Gisement de cri
de Louis Mathoux

critiqué par Kinbote, le 28 octobre 2005
(Jumet - 65 ans)


La note:  étoiles
L’Homme, la Femme et Dieu.
L’Homme, la Femme et Dieu sont ici les principaux (mais pas les seuls) personnages d’une cinquantaine de fables d’une belle et rare puissance poétique où l’humour ne fait pas défaut.
Dans ce recueil voisinent une joue qui a éternellement sept années pour avoir un jour été frappée, une femme de toutes les faims, la soif de l’Homme (qui est la guérison d’un vin blessé), une nuit qui s’est fait encre, un homme qui tente de faire apparaître Dieu par ses prières et par ses pèlerinages; des miroirs vivants qui se demandent ce qu’il y a derrière l’homme. Mais aussi la danse qui est le sourire des pieds, un alcool qui s’enivre au contact de la chair, des regards qui nourrissent la beauté de la Femme, un arbre qui pleure dont les larmes sont de résine pure, la naissance du verbe, un homme qui constate que, puisqu’il est fait d’entailles, son créateur n’a pu être qu’une hache...

Il ressort de ces petites études savoureuses et lumineuses formant une cosmogonie singulière que leur auteur possède une connaissance vive du monde et de ses mystères.
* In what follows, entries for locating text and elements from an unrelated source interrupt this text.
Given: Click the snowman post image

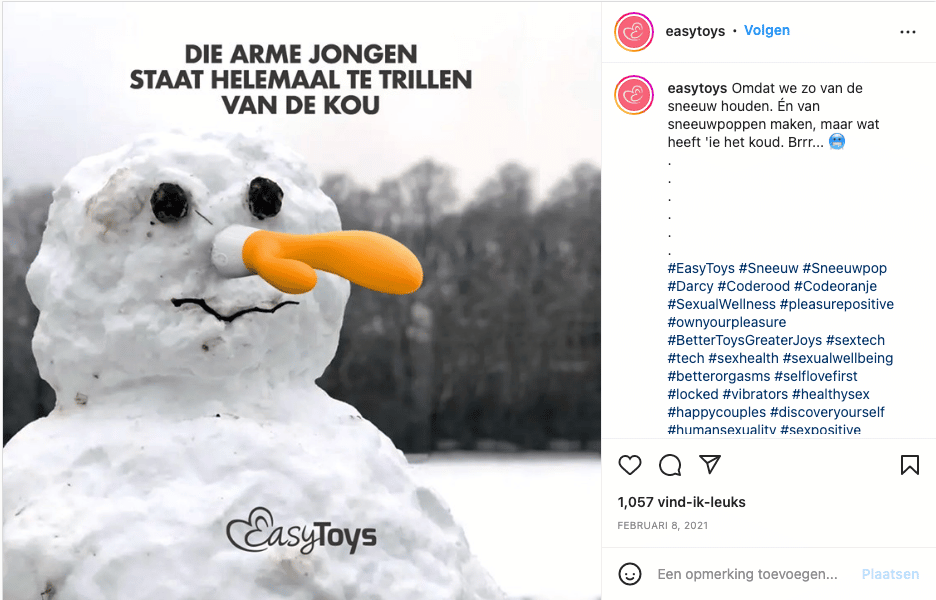Looking at the screenshot, I should 301,300.
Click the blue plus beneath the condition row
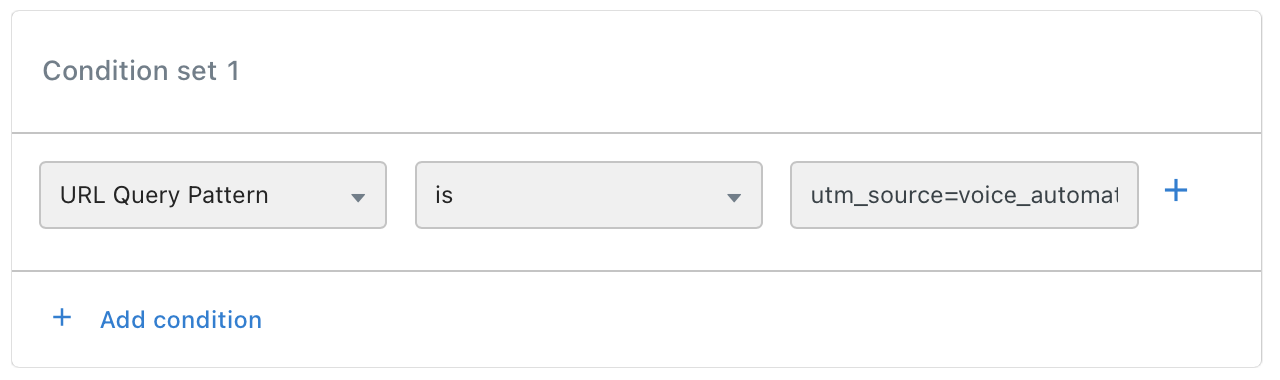Viewport: 1280px width, 380px height. click(62, 318)
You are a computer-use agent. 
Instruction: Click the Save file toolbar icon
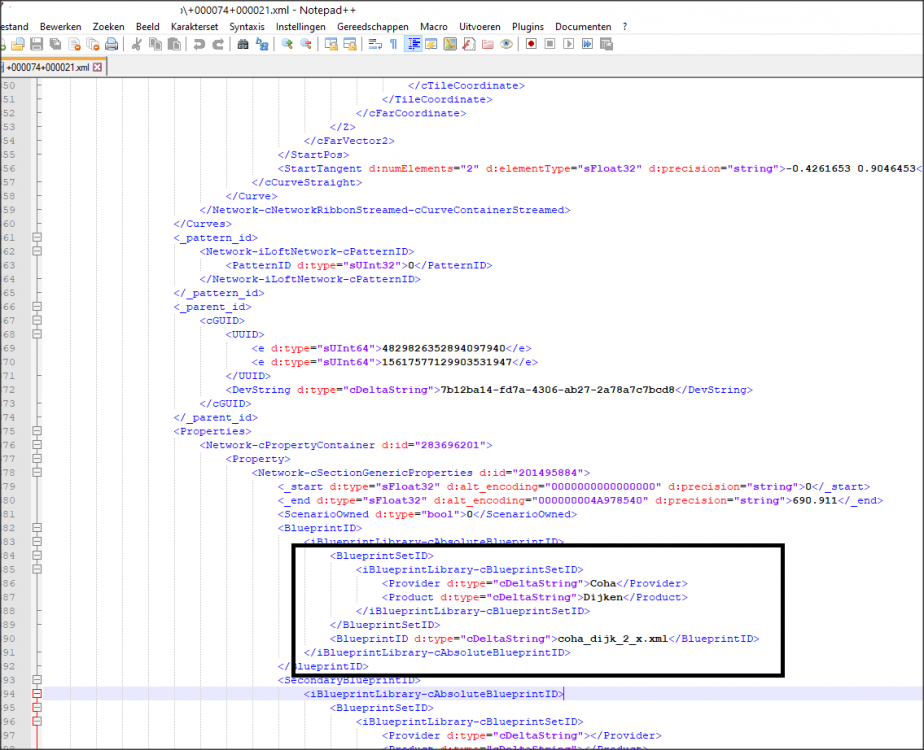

Pour Louis Mathoux, la Femme est partout inscrite dans l’Homme dont elle ne peut se passer sans attenter à sa propre intégrité.
Un hymne à la femme donc et à la création sous toutes ses formes car Mathoux nous montre que tout est dans tout et qu’il suffit d’un brin d’imagination et de fantaisie pour faire danser le monde, réinventer ses origines et sa genèse en fonction du ballet et de la musique qu’on assigne à ses pas.

Louis Mathoux n’a pas fini de nous surprendre avec cette œuvre en marche qui présente des connivences avec celles d’un Jean-Claude Bologne.
A noter aussi la beauté du livre, comme tous ceux de cette collection Transparences de chez Memor, ainsi que la délicatesse de l’ illustration de couverture signée Béatrice Billen.
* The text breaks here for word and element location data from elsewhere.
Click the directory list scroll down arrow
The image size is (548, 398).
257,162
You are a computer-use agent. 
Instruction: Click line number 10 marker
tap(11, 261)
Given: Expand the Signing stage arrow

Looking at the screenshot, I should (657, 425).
Voici un texte, extrait du recueil :

Je fus un jour abordé par un inconnu qui, sans préambule, me demanda :
- Dites-moi, croyez-vous que Dieu existe ?
Je ne répondis rien. Mais l’autre insista. :
- Eclairez-moi, je vous en prie. Dieu existe-t-il, ou n’est-il que le fruit de l’imagination humaine ?
Agacé par cette question à laquelle il n’y avait pas de réponse, je voulus passer mon chemin. L’inconnu se mit aussitôt à me suivre.
- Pardonnez-moi de vous importuner, mais c’est très important pour moi. De grâce, répondez-moi : Dieu existe-t-il ou non ?
Je me retournai vers l’interlocuteur et, brutalement :
- Comment voulez-vous que je le sache ? Allez-vous-en et laissez-moi tranquille !

Alors, désespéré de n’avoir pu dissiper son doute existentiel, Dieu s’éloigna et je ne le revis jamais plus.